No Place Like Home
Lutz Bacher, Julie Becker, Tony Cokes, Lucy Gunning, John Knight
Digital video authored to DVD, color/silent, Carpet
6 minutes 28 seconds
This exhibition brings together seminal works made by Greene Naftali artists around the time of the gallery’s founding in the 1990s. As pandemic-era restrictions continue to lift, New York’s reopening marks a chance to reflect back on a year that many spent largely at home. Emerging from this period of relative confinement—in which both venturing out and staying in became newly fraught—this group exhibition reconsiders our attachments to home in all its complexities. Free of the nostalgia and sentimentality that so often cling to the domestic sphere, these works challenge clichéd notions of one’s living space as a respite or a locus of identity. They offer a countervision of home as a contested site to be analyzed, questioned, and reframed.
Installed as a large-scale projection as it was originally presented at Greene Naftali, in 1996, Lucy Gunning’s Climbing Around My Room features a young woman in a red dress scaling the walls and furniture of a white room, never touching the floor. A handheld camera follows sympathetically, capturing her movement from various angles and zooming in on moments of particularly strenuous body-room contact.
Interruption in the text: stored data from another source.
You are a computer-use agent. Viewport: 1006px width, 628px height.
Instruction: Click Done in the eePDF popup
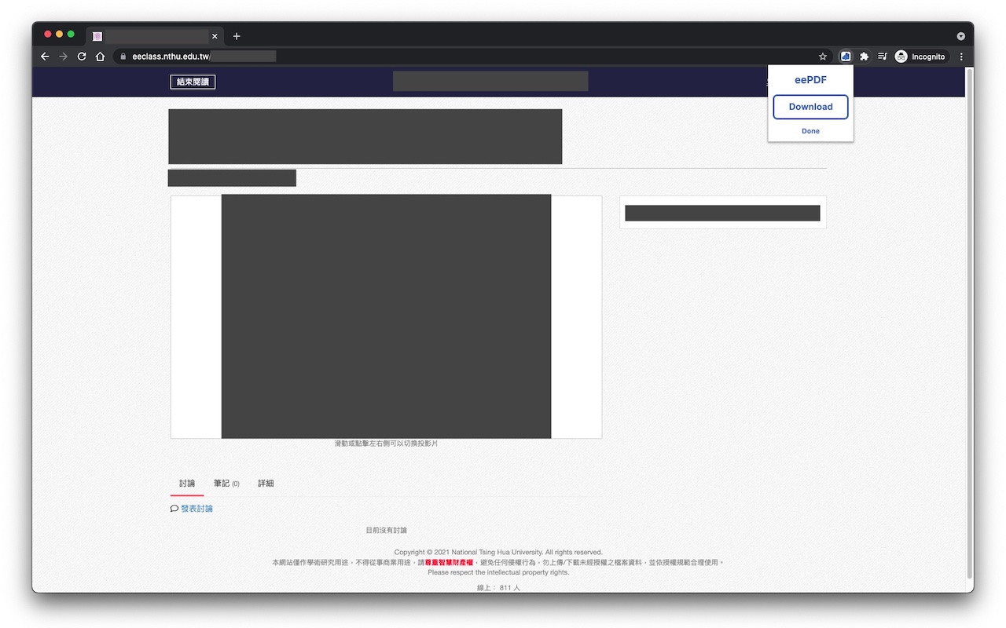[x=810, y=130]
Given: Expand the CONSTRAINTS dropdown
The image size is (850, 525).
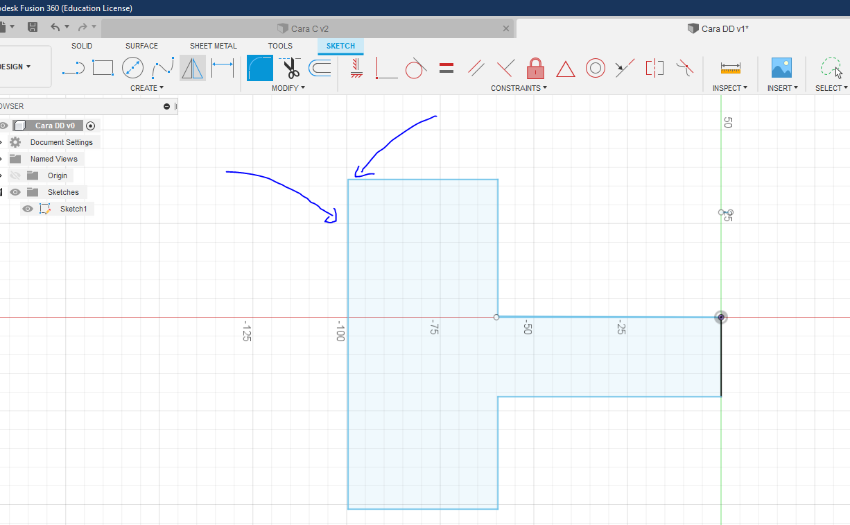Looking at the screenshot, I should point(519,88).
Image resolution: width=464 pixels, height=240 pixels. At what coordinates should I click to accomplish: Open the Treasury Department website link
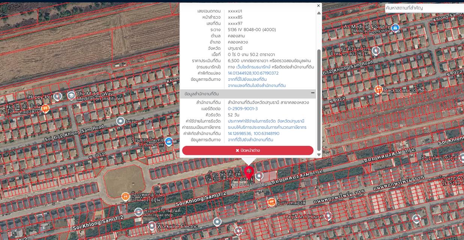click(x=254, y=67)

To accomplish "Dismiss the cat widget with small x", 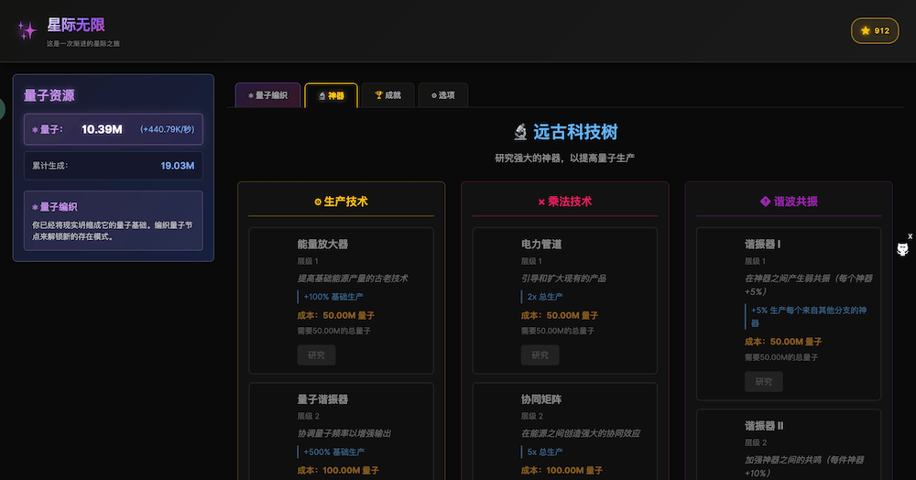I will [910, 236].
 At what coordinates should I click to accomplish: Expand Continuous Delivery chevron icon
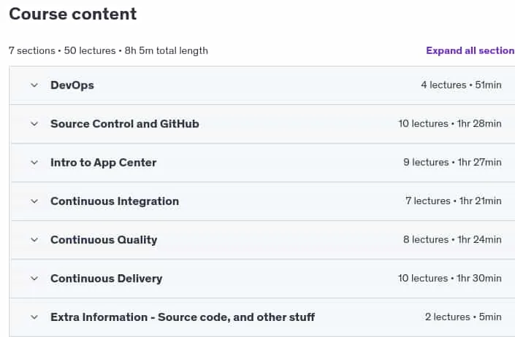[34, 279]
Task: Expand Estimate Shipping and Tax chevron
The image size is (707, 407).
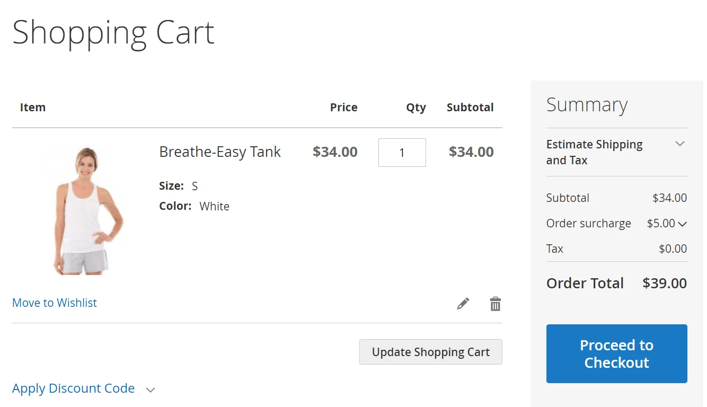Action: point(680,144)
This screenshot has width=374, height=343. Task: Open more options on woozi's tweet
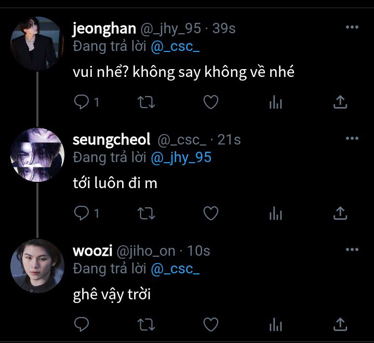(352, 249)
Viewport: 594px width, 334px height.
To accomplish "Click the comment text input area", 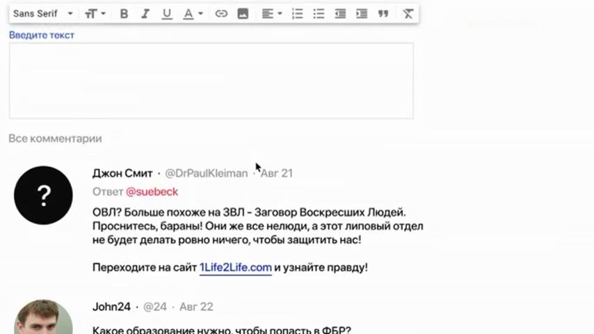I will tap(211, 81).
Taking the measure of the humble space—as if to somehow master it—Gunning’s work explores the coterminous boundary of physical limitation and psychological depth.
The fifty-nine works on paper in Candy Jernigan’s Untitled (Vessels) depict small containers: tender portraits of pitchers, mason jars, medicine droppers, a martini glass. Formed over watery grounds of blue, grey, ochre, and yellow, the vessels are slight yet assertive, casting shadows and carving out space for themselves amidst a field of color. Each receptacle sits on a tabletop or sill, some framed by the suggestion of parted curtains, lending a degree of theatricality to Jernigan’s careful studies into the lives of domestic objects.
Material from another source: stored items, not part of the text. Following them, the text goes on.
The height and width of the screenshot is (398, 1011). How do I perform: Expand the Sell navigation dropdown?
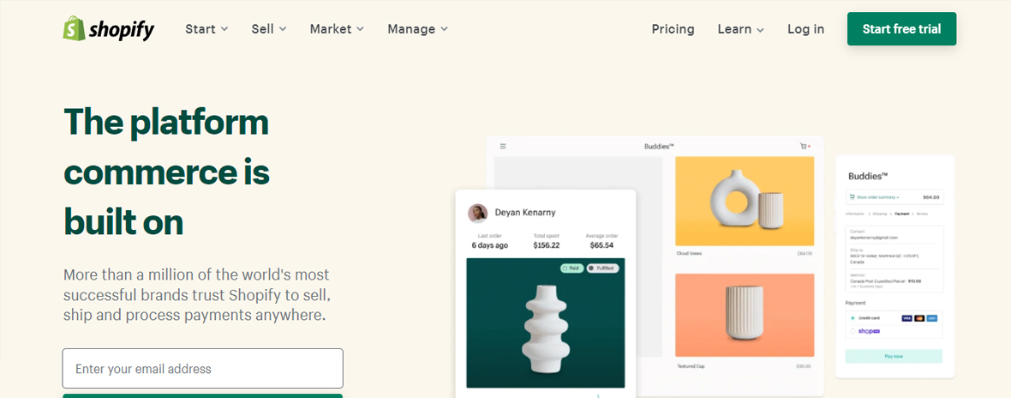[x=269, y=29]
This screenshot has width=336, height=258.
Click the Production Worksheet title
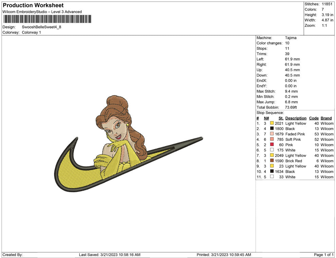[x=33, y=5]
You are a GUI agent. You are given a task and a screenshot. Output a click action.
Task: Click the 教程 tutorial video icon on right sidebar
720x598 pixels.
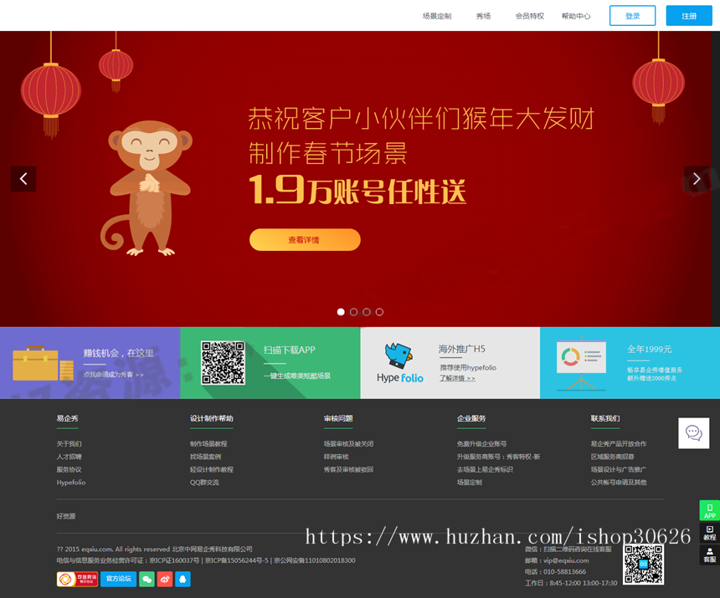click(708, 534)
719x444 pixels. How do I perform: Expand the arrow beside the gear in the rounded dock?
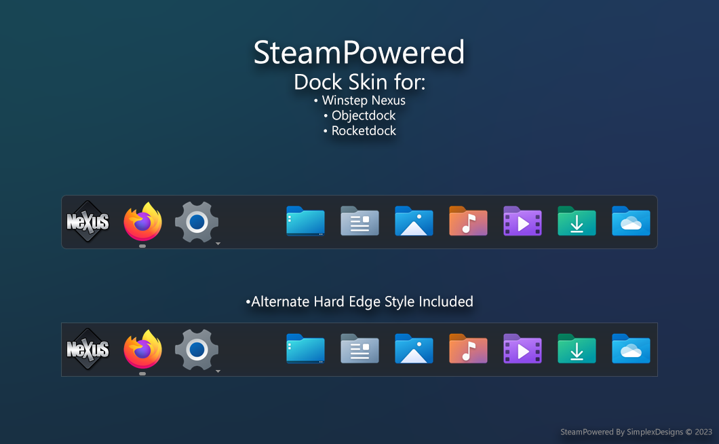click(218, 243)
Lutz Bacher’s Snow records the view from an East Village apartment during a winter storm. The camera rocks and pans gently as the snow falls, changing direction with the wind, and the silhouette of the World Trade Center in the distance fades in and out of view. A sharp cut and the momentary appearance of a cat disrupts the languid pace, playfully treading the line between video art and home video.
In Julie Becker’s photo series The Same Room, a cell-like interior is dressed and redressed in colorful wallpaper, rugs, and a lone piece of furniture. Despite their richly patterned surfaces, the spaces all feel more empty than full, existing a transient state of unfinish that breeds anxiety. Becker’s 1910 West Sunset Blvd is a reasonable facsimile of a particular patch of sidewalk, found outside the defunct California Federal Bank in the artist’s neighborhood. The painted concrete slab is replete with marks and articles of a forgotten past. At the time of the work’s conception, the bank held the title to Becker’s apartment, and charged her a reduced rent to the bank on the condition that she dispose of the belongings left behind by the former tenant.
John Knight’s contribution contains fragments of advertising copy and typography lifted from 1970s editions of the Los Angeles Times real estate supplement. Free of context, Knight’s chosen phrases—“SUCCESS,” “Easy Elegance,” “Genuine Malibu”—distill the manufactured desire that fuels American consumer culture. Produced in an era of rampant suburbanization, the cited texts peg both the aspirational quality of home ownership and the structural inequalities that attend it.
Tony Cokes’s video The Book of Love presents documentary-style segments, in which the artist’s mother muses on love, money, and death. The frame she occupies is frequently cropped, and her account is punctuated with commentary and questions, delivered via scrolling text. In the tension generated by the conflicting subjectivities of the speaker and her interlocutor (who remains unseen), Cokes considers the levels of mediation implicit in our most intimate relationships.